─── MATERIAL PROVIDED

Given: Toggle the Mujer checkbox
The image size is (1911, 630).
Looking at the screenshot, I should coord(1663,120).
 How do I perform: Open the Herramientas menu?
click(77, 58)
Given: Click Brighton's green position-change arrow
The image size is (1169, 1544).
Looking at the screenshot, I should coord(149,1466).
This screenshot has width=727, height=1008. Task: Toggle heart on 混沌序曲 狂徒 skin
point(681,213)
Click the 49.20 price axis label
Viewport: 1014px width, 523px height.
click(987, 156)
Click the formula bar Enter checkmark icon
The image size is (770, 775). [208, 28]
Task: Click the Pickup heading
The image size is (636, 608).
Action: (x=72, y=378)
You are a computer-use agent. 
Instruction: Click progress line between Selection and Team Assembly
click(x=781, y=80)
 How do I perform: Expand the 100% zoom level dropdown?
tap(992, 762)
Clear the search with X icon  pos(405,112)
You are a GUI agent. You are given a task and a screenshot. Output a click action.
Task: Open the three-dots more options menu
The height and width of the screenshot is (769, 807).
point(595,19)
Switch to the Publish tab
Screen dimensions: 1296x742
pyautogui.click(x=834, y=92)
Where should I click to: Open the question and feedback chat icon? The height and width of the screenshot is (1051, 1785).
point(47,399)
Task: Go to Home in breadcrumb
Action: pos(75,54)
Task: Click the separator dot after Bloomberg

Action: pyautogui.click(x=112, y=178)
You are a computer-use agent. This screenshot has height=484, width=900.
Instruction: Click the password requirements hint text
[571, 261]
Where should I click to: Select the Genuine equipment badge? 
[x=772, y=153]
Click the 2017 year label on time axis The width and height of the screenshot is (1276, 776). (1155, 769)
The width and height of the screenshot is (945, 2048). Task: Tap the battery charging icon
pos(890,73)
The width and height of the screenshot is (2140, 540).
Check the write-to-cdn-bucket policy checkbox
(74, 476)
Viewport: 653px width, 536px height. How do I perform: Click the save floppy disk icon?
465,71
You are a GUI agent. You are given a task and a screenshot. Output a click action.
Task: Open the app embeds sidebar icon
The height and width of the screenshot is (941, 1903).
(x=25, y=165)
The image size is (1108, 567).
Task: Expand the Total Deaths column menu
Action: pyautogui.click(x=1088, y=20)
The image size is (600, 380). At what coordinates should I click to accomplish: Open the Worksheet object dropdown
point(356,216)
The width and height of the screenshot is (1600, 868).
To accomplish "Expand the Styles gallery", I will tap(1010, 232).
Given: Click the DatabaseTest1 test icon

──────

TASK GOAL
Every entry above should come back exactly as written.

FINISHED TASK
Given: Toggle the Mujer checkbox
The image size is (1911, 630).
Looking at the screenshot, I should coord(1663,120).
 How do I perform: Open the Herramientas menu?
click(77, 58)
Given: Click Brighton's green position-change arrow
The image size is (1169, 1544).
Looking at the screenshot, I should coord(149,1466).
This screenshot has width=727, height=1008. Task: Toggle heart on 混沌序曲 狂徒 skin
point(681,213)
Click the 49.20 price axis label
Viewport: 1014px width, 523px height.
click(987, 156)
Click the formula bar Enter checkmark icon
The image size is (770, 775). [208, 28]
Task: Click the Pickup heading
The image size is (636, 608).
Action: (x=72, y=378)
You are a computer-use agent. 
Instruction: Click progress line between Selection and Team Assembly
click(x=781, y=80)
 How do I perform: Expand the 100% zoom level dropdown?
tap(992, 762)
Clear the search with X icon  pos(405,112)
You are a GUI agent. You are given a task and a screenshot. Output a click action.
Task: Open the three-dots more options menu
The height and width of the screenshot is (769, 807).
point(595,19)
Switch to the Publish tab
Screen dimensions: 1296x742
pyautogui.click(x=834, y=92)
Where should I click to: Open the question and feedback chat icon? The height and width of the screenshot is (1051, 1785).
point(47,399)
Task: Go to Home in breadcrumb
Action: pos(75,54)
Task: Click the separator dot after Bloomberg

Action: pyautogui.click(x=112, y=178)
You are a computer-use agent. This screenshot has height=484, width=900.
Instruction: Click the password requirements hint text
[571, 261]
Where should I click to: Select the Genuine equipment badge? 
[x=772, y=153]
Click the 2017 year label on time axis The width and height of the screenshot is (1276, 776). (1155, 769)
The width and height of the screenshot is (945, 2048). Task: Tap the battery charging icon
pos(890,73)
The width and height of the screenshot is (2140, 540).
Check the write-to-cdn-bucket policy checkbox
(74, 476)
Viewport: 653px width, 536px height. How do I perform: Click the save floppy disk icon?
465,71
You are a GUI agent. You are given a task and a screenshot. Output a click action.
Task: Open the app embeds sidebar icon
The height and width of the screenshot is (941, 1903).
(x=25, y=165)
The image size is (1108, 567).
Task: Expand the Total Deaths column menu
Action: pyautogui.click(x=1088, y=20)
The image size is (600, 380). At what coordinates should I click to accomplish: Open the Worksheet object dropdown
point(356,216)
The width and height of the screenshot is (1600, 868).
To accomplish "Expand the Styles gallery", I will tap(1010, 232).
Given: Click the DatabaseTest1 test icon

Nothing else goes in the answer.